Une fois la maîtrise de son territoire et des alentours accomplie, la Chine a commencé à exercer son influence plus loin dans des pays comme la Corée, le Japon, l’Indochine, le Vietnam et la Thaïlande. Au-delà, il n’y a selon les Chinois que des barbares. La grande muraille a d’ailleurs été construite pour s’en protéger. À l’instar des Russes, les Chinois refusent la stratégie d’endiguement des Américains et plaident pour une vision multipolaire du monde. Le voisin japonais, toujours sous la chape de plomb culpabilisatrice post-Seconde Guerre mondiale, est très dépendant énergétiquement de l’étranger. La sécurité de son espace maritime est assurée par les Américains.  

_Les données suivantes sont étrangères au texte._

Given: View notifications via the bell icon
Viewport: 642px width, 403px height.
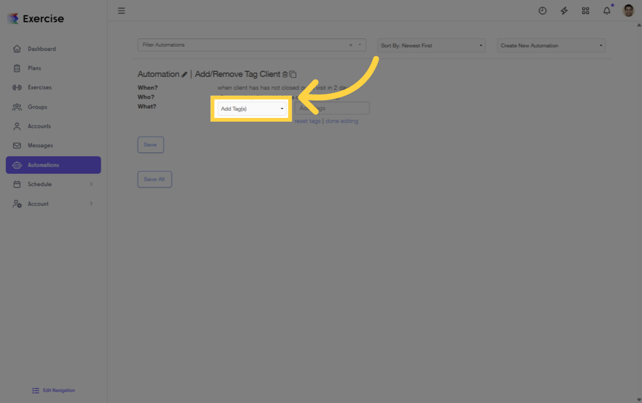Looking at the screenshot, I should click(x=606, y=10).
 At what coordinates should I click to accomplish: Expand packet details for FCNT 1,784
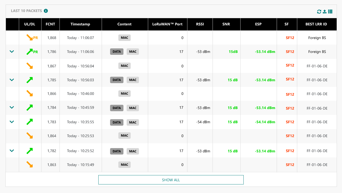pos(12,107)

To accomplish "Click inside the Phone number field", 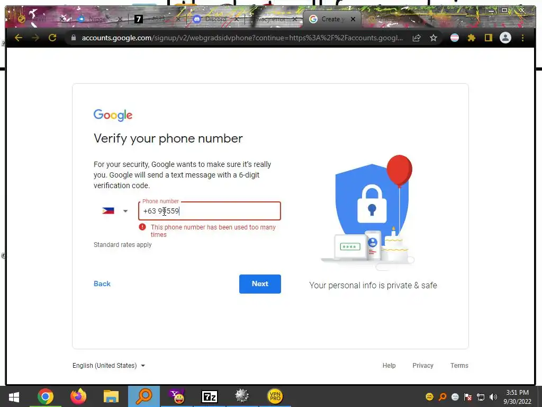I will click(x=210, y=211).
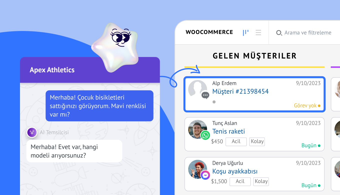
Task: Click the AI Temsilcisi sparkle avatar icon
Action: pyautogui.click(x=32, y=133)
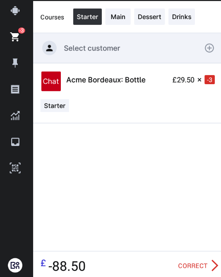
Task: Click the Starter tag under the item
Action: point(55,106)
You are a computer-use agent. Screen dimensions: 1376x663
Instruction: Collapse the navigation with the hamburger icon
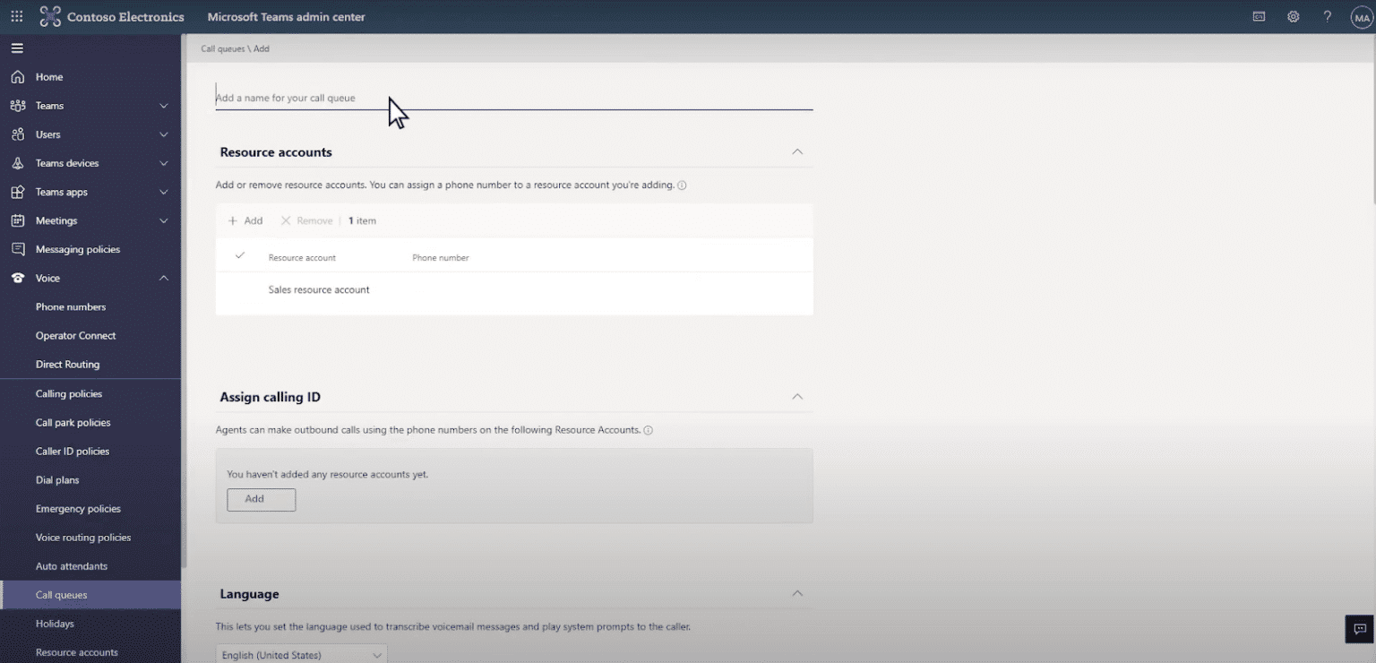click(x=16, y=47)
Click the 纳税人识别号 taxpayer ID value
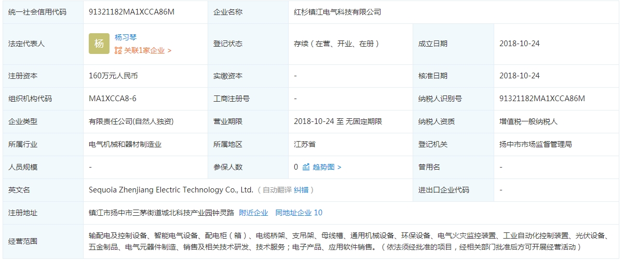 click(542, 99)
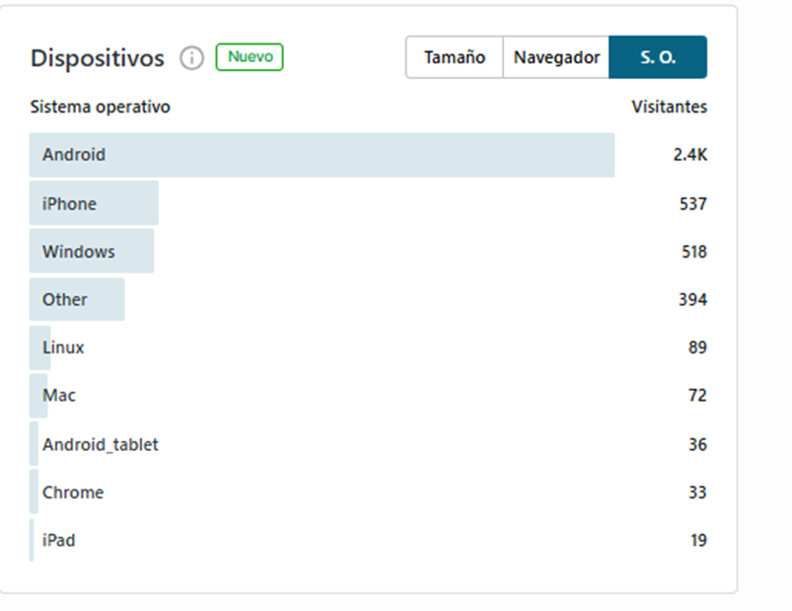Switch to the Tamaño tab

click(454, 57)
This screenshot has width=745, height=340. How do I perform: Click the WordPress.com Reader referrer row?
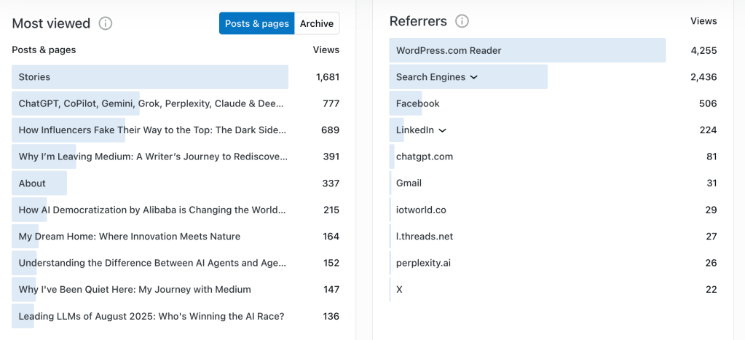[x=449, y=51]
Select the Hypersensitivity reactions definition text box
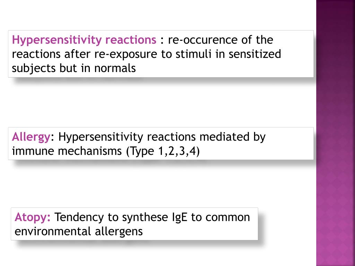Screen dimensions: 355x266 [x=161, y=54]
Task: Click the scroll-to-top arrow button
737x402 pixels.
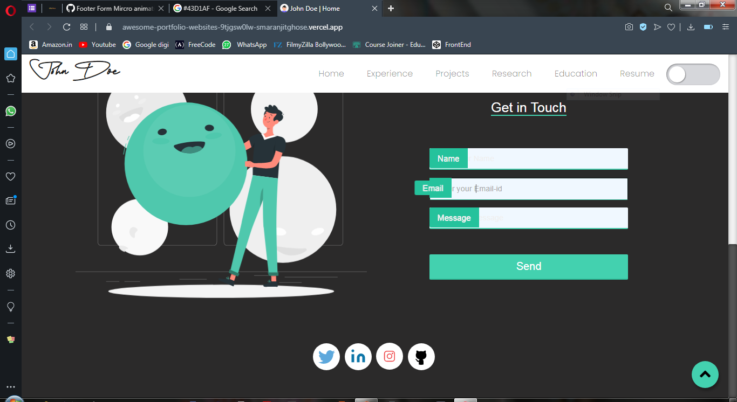Action: tap(705, 375)
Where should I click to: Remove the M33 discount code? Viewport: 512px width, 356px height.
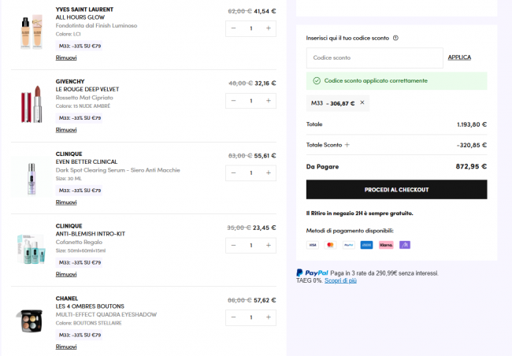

Le populisme sud-américain

Le gouvernement américain est confronté en Amérique du Sud à des régimes populistes très sociaux. Que ce soit le mouvement péroniste, qui a cherché en Argentine une troisième voie entre le libéralisme et le communisme, le bolivarisme (populisme impliquant la distribution des revenus du pétrole), le bonapartisme péruvien et son culte des Incas, le zapatisme mexicain plaidant pour la reconnaissance des droits des Indiens et la résistance vénézuélienne à l’impérialisme américain, l’Amérique du Sud est parsemée d’îlots de résistance à la globalisation libérale-libertaire voulue par l’Oncle Sam. Seul le Brésil parvient à s’entendre avec tout le monde. Le Mexique reste quant à lui le supplétif des Américains.



À travers ce bref tour d’horizon « chaupradien », on découvre un point de vue multipolaire opposé à l’unilatéralisme atlantiste de la politique étrangère française depuis Nicolas Sarkozy. Contrairement à ce que veulent nous faire croire les Américains, ni l’Islam, ni la Russie ni la Chine ne sont en cause dans le nouveau désordre mondial. La faute serait plutôt à chercher du côté américano-sioniste. Le gouvernement actuel aurait fort intérêt à reprendre les analyses de celui qui conseille Marine Le Pen et dont certains collaborateurs sont bien implantés en Russie – notamment Xavier Moreau, du site realpolitik.tv –, car s’il y a bien aujourd’hui un pays qui peut se targuer d’une grande sagacité diplomatique, c’est bien la Russie. Le gouvernement américain, trop sûr de sa puissance, a commis de nombreuses erreurs, notamment sur la question syrienne. La France ne manque pas de fins analystes, dans bien des domaines, qui doivent souvent subir le silence médiatique. C’est d’ailleurs souvent à cela qu’on reconnaît la pertinence de leurs propos.